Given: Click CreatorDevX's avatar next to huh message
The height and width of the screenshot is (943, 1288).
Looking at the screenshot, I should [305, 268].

————

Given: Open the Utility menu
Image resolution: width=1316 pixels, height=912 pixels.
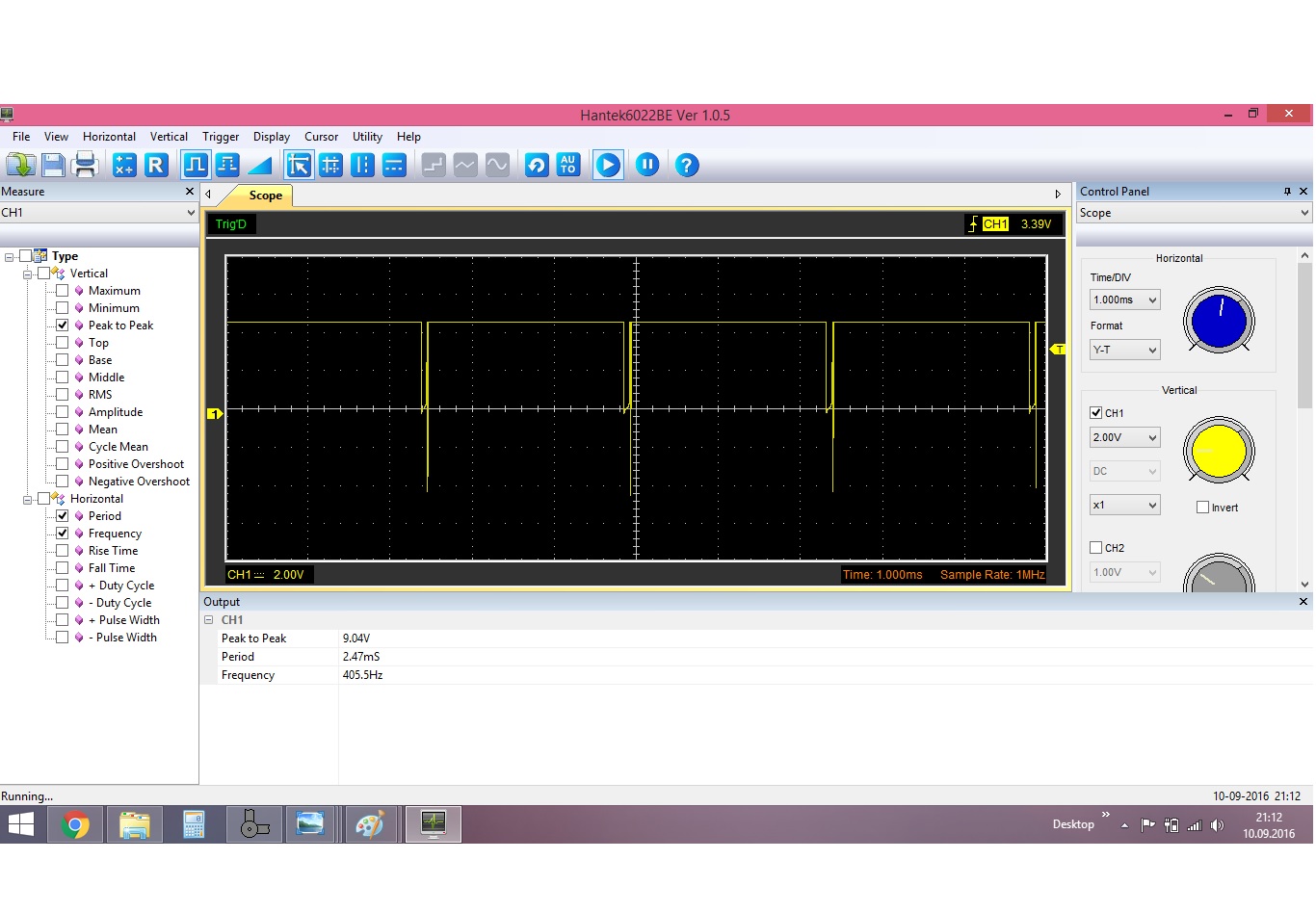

————

**Instructions for the task:**
A single figure is required: the number of lines in the data above in which the word "Given" appears.

**Answer section:**
2